It was Nick who showed me how. Once I realized he'd been right about
my seeing the living, I looked him up and he kind of took me under
his wing, he and a few of his elves--who are not little and not
cute, they're just dead people like me--and showed me the work
they do.
It isn't just at Christmas, though Christmas is for them like tax
time is for accountants. All through the year, Nick and his gang are
watching out for children. They'll pick a kid--almost at random,
or so it seems to me, though maybe there's some system in it, some
signs they look for--and they just follow, watching. Most kids,
their life is OK. Sure, they get yelled at, spanked, ignored,
ridiculed, the normal stuff that makes life interesting, but most of
them, somebody loves them, somebody's looking out for them, somebody
thinks they're pretty good to have around. You can live through a
lot of hard times, if you've got that.
There are other kids, though. Two kinds. Bullies and victims. And
Nick's on the look out for both. The victims, they break your heart.
The ones that are getting tortured or beaten, there's not much we
can do for them. The rage in the person hurting them, that's a
powerful force, it matches any wish we can come up with, and then on
top of that they've got bodies, which pretty much makes us helpless.

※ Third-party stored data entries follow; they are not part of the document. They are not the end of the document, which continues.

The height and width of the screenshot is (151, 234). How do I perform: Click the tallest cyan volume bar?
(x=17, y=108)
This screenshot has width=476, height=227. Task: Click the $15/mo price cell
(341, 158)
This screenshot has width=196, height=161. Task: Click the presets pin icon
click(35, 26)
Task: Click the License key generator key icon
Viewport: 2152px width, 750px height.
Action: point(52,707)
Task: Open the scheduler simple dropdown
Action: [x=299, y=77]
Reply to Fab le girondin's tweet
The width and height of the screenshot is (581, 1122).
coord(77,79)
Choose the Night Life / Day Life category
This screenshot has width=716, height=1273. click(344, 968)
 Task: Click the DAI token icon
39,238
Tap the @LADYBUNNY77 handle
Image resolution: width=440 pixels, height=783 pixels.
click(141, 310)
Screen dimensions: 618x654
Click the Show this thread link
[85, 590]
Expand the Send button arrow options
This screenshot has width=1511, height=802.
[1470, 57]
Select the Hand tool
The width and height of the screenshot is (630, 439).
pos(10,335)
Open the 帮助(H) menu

What Nick's gang does in those cases is, they try their best to make
it obvious to other living people what's going on. You know, cause a
shirt to ride up so a bruise is visible, or get a neighbor to look
in a window or hear a sound, something to make them suspicious. A
lot of them call the cops or child welfare, if it's a country where
the cops care, or where there is an agency whose job is to look out
for kids. But a lot of them don't, and in the end, our hearts just
break for those kids and we sort of just wait for them to join us.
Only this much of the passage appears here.